**STORED DATA:**

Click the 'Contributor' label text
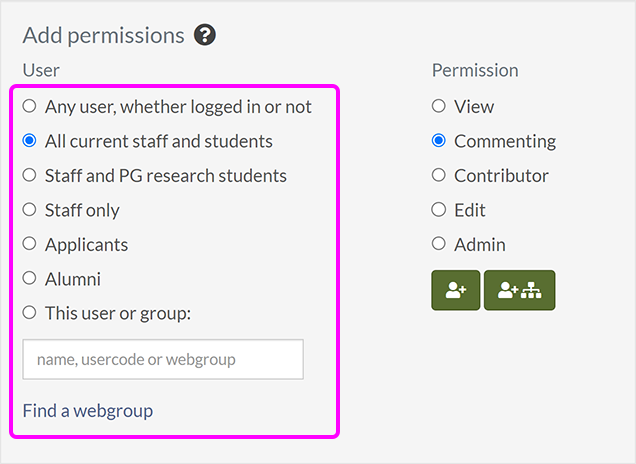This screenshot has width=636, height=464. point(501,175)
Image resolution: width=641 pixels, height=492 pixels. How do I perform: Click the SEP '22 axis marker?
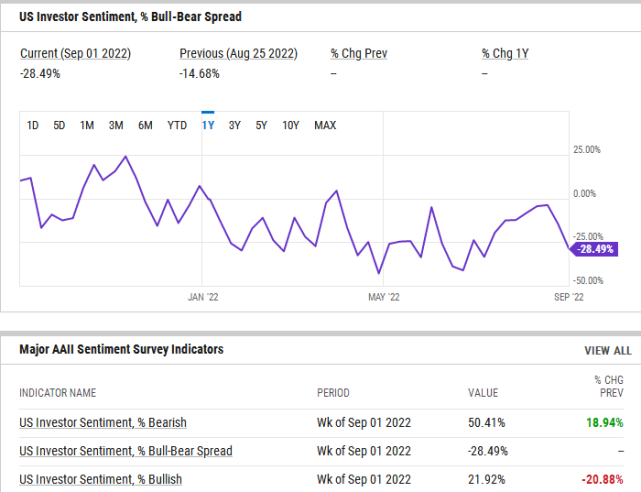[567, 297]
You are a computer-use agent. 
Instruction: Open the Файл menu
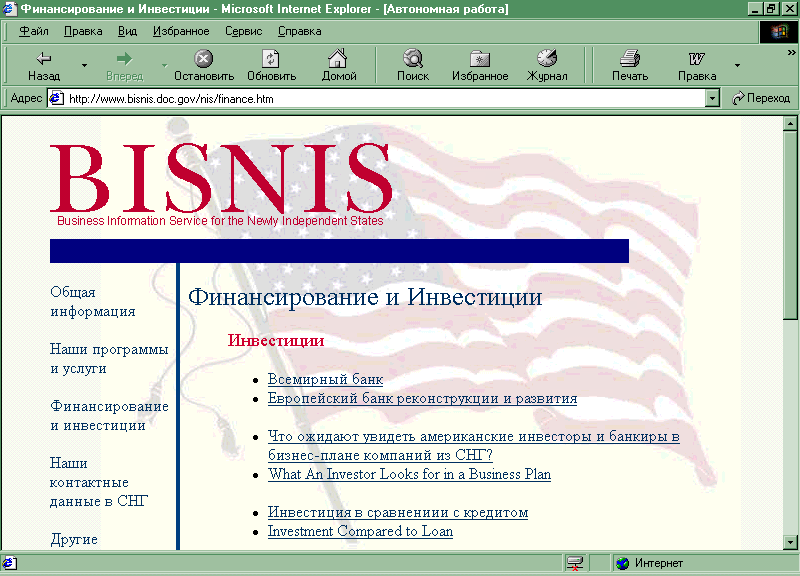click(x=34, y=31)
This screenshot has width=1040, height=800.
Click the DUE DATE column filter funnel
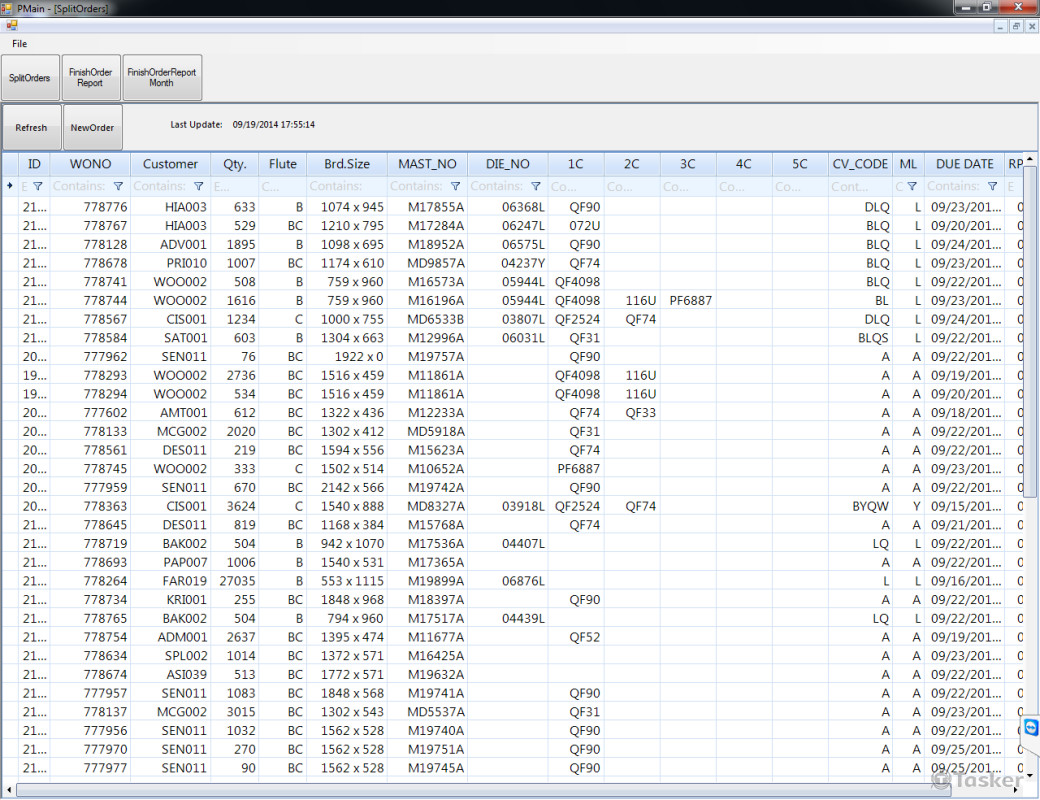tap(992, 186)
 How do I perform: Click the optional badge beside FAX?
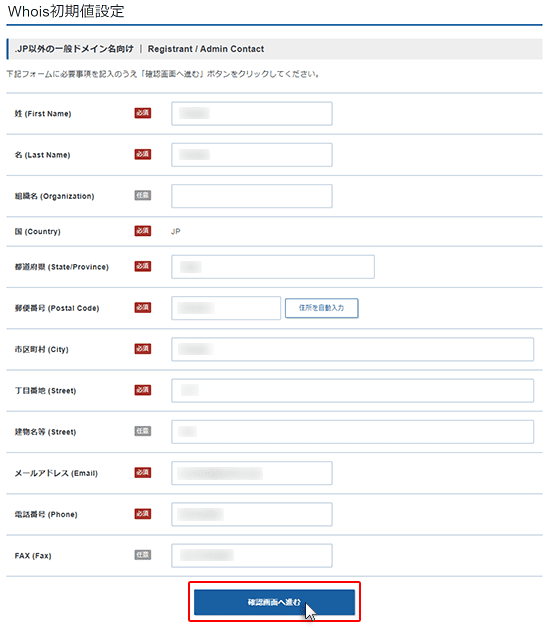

**WHAT YOU NEED TO DO:**
Please copy the data between the lines holding "Image resolution: width=641" and "tap(992, 186)", inclusive, swapping "axis marker" for "axis label" and keeping everything else unchanged. Leave the pictures out.

**THE SOLUTION:**
Image resolution: width=641 pixels, height=492 pixels. How do I perform: Click the SEP '22 axis label?
[567, 297]
You are a computer-use agent. 
Instruction: Open the Файл menu
click(x=34, y=31)
This screenshot has width=1040, height=800.
Click the DUE DATE column filter funnel
tap(992, 186)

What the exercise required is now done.